(Beginning of RECORDS FOR THE EXERCISE)
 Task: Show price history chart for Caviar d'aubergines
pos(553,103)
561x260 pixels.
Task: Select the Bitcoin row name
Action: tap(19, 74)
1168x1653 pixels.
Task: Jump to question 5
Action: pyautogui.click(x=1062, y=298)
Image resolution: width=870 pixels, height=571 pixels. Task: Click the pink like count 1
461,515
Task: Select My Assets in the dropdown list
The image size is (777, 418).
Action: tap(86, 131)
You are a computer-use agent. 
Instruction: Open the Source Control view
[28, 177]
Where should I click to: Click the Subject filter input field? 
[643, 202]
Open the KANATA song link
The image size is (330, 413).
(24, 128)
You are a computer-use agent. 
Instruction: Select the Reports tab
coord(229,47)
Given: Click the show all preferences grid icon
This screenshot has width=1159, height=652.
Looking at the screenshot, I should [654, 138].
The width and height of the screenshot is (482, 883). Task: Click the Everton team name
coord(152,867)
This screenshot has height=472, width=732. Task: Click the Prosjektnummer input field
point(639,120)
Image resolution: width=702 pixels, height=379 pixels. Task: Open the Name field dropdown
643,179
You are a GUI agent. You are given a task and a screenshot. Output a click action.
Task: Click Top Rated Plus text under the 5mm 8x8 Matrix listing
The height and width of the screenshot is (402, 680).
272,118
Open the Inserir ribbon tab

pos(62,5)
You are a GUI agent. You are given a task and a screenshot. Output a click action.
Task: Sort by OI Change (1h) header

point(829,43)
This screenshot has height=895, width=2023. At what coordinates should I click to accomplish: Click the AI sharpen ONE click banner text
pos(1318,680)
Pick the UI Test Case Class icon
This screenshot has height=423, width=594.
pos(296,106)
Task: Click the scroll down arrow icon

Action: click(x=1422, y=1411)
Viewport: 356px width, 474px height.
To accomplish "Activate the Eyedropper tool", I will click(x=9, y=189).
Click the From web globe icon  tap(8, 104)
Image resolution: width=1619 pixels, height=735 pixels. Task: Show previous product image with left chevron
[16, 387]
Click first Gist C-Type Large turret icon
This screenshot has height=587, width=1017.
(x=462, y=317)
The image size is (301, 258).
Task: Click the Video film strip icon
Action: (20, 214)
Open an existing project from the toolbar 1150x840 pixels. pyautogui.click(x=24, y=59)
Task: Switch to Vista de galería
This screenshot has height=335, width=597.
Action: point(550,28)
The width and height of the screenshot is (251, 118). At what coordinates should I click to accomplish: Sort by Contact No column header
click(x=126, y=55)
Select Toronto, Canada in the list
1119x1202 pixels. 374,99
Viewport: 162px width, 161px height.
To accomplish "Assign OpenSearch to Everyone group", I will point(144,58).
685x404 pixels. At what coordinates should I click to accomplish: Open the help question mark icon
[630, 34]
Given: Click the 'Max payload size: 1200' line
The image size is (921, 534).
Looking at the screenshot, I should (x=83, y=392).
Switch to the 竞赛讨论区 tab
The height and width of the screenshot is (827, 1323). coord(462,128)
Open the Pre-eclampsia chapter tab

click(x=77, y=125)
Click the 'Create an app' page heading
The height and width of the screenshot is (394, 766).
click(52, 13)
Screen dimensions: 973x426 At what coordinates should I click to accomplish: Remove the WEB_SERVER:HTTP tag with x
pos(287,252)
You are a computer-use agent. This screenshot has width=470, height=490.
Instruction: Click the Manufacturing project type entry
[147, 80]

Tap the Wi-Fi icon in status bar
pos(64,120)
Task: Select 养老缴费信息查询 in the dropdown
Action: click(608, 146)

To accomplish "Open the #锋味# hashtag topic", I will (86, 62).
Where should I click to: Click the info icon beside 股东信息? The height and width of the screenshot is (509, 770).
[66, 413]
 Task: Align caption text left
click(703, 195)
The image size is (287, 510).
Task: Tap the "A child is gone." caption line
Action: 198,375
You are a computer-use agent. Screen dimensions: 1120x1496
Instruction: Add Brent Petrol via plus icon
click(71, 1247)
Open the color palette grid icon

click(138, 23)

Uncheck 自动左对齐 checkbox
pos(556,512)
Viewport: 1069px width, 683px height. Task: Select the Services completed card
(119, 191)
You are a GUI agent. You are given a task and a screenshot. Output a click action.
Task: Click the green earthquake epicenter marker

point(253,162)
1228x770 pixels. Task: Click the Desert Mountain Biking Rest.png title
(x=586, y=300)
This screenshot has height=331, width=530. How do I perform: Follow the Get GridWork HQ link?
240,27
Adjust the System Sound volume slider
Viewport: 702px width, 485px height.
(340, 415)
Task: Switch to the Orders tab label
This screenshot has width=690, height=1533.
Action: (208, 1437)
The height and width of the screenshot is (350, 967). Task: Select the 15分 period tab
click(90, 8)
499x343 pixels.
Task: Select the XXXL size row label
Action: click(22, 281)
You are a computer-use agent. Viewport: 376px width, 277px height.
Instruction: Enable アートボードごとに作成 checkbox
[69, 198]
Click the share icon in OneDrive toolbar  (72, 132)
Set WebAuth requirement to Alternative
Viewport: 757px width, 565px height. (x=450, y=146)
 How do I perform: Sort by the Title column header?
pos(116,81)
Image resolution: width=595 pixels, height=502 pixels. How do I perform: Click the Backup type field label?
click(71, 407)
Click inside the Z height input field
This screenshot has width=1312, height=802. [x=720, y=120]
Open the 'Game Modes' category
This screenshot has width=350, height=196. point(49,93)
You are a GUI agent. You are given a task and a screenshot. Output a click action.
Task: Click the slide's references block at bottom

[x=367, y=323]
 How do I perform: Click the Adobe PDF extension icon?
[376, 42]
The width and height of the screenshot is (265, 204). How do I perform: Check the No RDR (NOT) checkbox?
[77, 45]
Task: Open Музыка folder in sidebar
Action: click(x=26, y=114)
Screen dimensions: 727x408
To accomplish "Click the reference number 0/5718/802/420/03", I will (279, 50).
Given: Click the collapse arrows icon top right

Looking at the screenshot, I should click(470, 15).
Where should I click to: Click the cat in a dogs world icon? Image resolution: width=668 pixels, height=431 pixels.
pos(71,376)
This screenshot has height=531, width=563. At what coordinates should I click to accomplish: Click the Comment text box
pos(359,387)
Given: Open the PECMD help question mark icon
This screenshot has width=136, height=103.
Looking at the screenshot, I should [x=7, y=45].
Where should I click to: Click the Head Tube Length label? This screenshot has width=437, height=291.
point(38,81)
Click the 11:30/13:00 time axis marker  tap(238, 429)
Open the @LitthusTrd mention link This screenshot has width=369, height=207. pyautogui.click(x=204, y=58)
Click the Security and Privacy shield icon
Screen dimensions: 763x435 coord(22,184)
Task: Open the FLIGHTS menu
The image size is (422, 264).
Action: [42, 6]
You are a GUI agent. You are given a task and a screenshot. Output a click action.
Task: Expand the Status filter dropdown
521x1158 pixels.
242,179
(End of RECORDS FOR THE EXERCISE)
REQUIRED WORK:
The data is to be given again in full, with every line exact.

ANSWER FOR THE TASK:
 Task: Show price history chart for Caviar d'aubergines
pos(553,103)
561x260 pixels.
Task: Select the Bitcoin row name
Action: tap(19, 74)
1168x1653 pixels.
Task: Jump to question 5
Action: pyautogui.click(x=1062, y=298)
Image resolution: width=870 pixels, height=571 pixels. Task: Click the pink like count 1
461,515
Task: Select My Assets in the dropdown list
The image size is (777, 418).
Action: tap(86, 131)
You are a computer-use agent. 
Instruction: Open the Source Control view
[28, 177]
Where should I click to: Click the Subject filter input field? 
[643, 202]
Open the KANATA song link
The image size is (330, 413).
(24, 128)
You are a computer-use agent. 
Instruction: Select the Reports tab
coord(229,47)
Given: Click the show all preferences grid icon
This screenshot has width=1159, height=652.
Looking at the screenshot, I should [654, 138].
The width and height of the screenshot is (482, 883). Task: Click the Everton team name
coord(152,867)
This screenshot has height=472, width=732. Task: Click the Prosjektnummer input field
point(639,120)
Image resolution: width=702 pixels, height=379 pixels. Task: Open the Name field dropdown
643,179
You are a GUI agent. You are given a task and a screenshot. Output a click action.
Task: Click Top Rated Plus text under the 5mm 8x8 Matrix listing
The height and width of the screenshot is (402, 680).
272,118
Open the Inserir ribbon tab

pos(62,5)
You are a GUI agent. You are given a task and a screenshot. Output a click action.
Task: Sort by OI Change (1h) header

point(829,43)
This screenshot has height=895, width=2023. At what coordinates should I click to accomplish: Click the AI sharpen ONE click banner text
pos(1318,680)
Pick the UI Test Case Class icon
This screenshot has height=423, width=594.
pos(296,106)
Task: Click the scroll down arrow icon

Action: click(x=1422, y=1411)
Viewport: 356px width, 474px height.
To accomplish "Activate the Eyedropper tool", I will click(x=9, y=189).
Click the From web globe icon  tap(8, 104)
Image resolution: width=1619 pixels, height=735 pixels. Task: Show previous product image with left chevron
[16, 387]
Click first Gist C-Type Large turret icon
This screenshot has height=587, width=1017.
(x=462, y=317)
The image size is (301, 258).
Task: Click the Video film strip icon
Action: (20, 214)
Open an existing project from the toolbar 1150x840 pixels. pyautogui.click(x=24, y=59)
Task: Switch to Vista de galería
This screenshot has height=335, width=597.
Action: point(550,28)
The width and height of the screenshot is (251, 118). At what coordinates should I click to accomplish: Sort by Contact No column header
click(x=126, y=55)
Select Toronto, Canada in the list
1119x1202 pixels. 374,99
Viewport: 162px width, 161px height.
To accomplish "Assign OpenSearch to Everyone group", I will point(144,58).
685x404 pixels. At what coordinates should I click to accomplish: Open the help question mark icon
[630, 34]
Given: Click the 'Max payload size: 1200' line
The image size is (921, 534).
Looking at the screenshot, I should (x=83, y=392).
Switch to the 竞赛讨论区 tab
The height and width of the screenshot is (827, 1323). coord(462,128)
Open the Pre-eclampsia chapter tab

click(x=77, y=125)
Click the 'Create an app' page heading
The height and width of the screenshot is (394, 766).
click(52, 13)
Screen dimensions: 973x426 At what coordinates should I click to accomplish: Remove the WEB_SERVER:HTTP tag with x
pos(287,252)
You are a computer-use agent. This screenshot has width=470, height=490.
Instruction: Click the Manufacturing project type entry
[147, 80]

Tap the Wi-Fi icon in status bar
pos(64,120)
Task: Select 养老缴费信息查询 in the dropdown
Action: click(608, 146)

To accomplish "Open the #锋味# hashtag topic", I will (86, 62).
Where should I click to: Click the info icon beside 股东信息? The height and width of the screenshot is (509, 770).
[66, 413]
 Task: Align caption text left
click(703, 195)
The image size is (287, 510).
Task: Tap the "A child is gone." caption line
Action: 198,375
You are a computer-use agent. Screen dimensions: 1120x1496
Instruction: Add Brent Petrol via plus icon
click(71, 1247)
Open the color palette grid icon

click(138, 23)

Uncheck 自动左对齐 checkbox
pos(556,512)
Viewport: 1069px width, 683px height. Task: Select the Services completed card
(119, 191)
You are a GUI agent. You are given a task and a screenshot. Output a click action.
Task: Click the green earthquake epicenter marker

point(253,162)
1228x770 pixels. Task: Click the Desert Mountain Biking Rest.png title
(x=586, y=300)
This screenshot has height=331, width=530. How do I perform: Follow the Get GridWork HQ link?
240,27
Adjust the System Sound volume slider
Viewport: 702px width, 485px height.
(340, 415)
Task: Switch to the Orders tab label
This screenshot has width=690, height=1533.
Action: (208, 1437)
The height and width of the screenshot is (350, 967). Task: Select the 15分 period tab
click(90, 8)
499x343 pixels.
Task: Select the XXXL size row label
Action: click(22, 281)
You are a computer-use agent. Viewport: 376px width, 277px height.
Instruction: Enable アートボードごとに作成 checkbox
[69, 198]
Click the share icon in OneDrive toolbar  (72, 132)
Set WebAuth requirement to Alternative
Viewport: 757px width, 565px height. (x=450, y=146)
 How do I perform: Sort by the Title column header?
pos(116,81)
Image resolution: width=595 pixels, height=502 pixels. How do I perform: Click the Backup type field label?
click(71, 407)
Click inside the Z height input field
This screenshot has width=1312, height=802. [x=720, y=120]
Open the 'Game Modes' category
This screenshot has width=350, height=196. point(49,93)
You are a GUI agent. You are given a task and a screenshot. Output a click action.
Task: Click the slide's references block at bottom

[x=367, y=323]
 How do I perform: Click the Adobe PDF extension icon?
[376, 42]
The width and height of the screenshot is (265, 204). How do I perform: Check the No RDR (NOT) checkbox?
[77, 45]
Task: Open Музыка folder in sidebar
Action: click(x=26, y=114)
Screen dimensions: 727x408
To accomplish "Click the reference number 0/5718/802/420/03", I will (279, 50).
Given: Click the collapse arrows icon top right

Looking at the screenshot, I should click(470, 15).
Where should I click to: Click the cat in a dogs world icon? Image resolution: width=668 pixels, height=431 pixels.
pos(71,376)
This screenshot has height=531, width=563. At what coordinates should I click to accomplish: Click the Comment text box
pos(359,387)
Given: Open the PECMD help question mark icon
This screenshot has width=136, height=103.
Looking at the screenshot, I should [x=7, y=45].
Where should I click to: Click the Head Tube Length label? This screenshot has width=437, height=291.
point(38,81)
Click the 11:30/13:00 time axis marker  tap(238, 429)
Open the @LitthusTrd mention link This screenshot has width=369, height=207. pyautogui.click(x=204, y=58)
Click the Security and Privacy shield icon
Screen dimensions: 763x435 coord(22,184)
Task: Open the FLIGHTS menu
The image size is (422, 264).
Action: [42, 6]
You are a GUI agent. You are given a task and a screenshot. Output a click action.
Task: Expand the Status filter dropdown
521x1158 pixels.
242,179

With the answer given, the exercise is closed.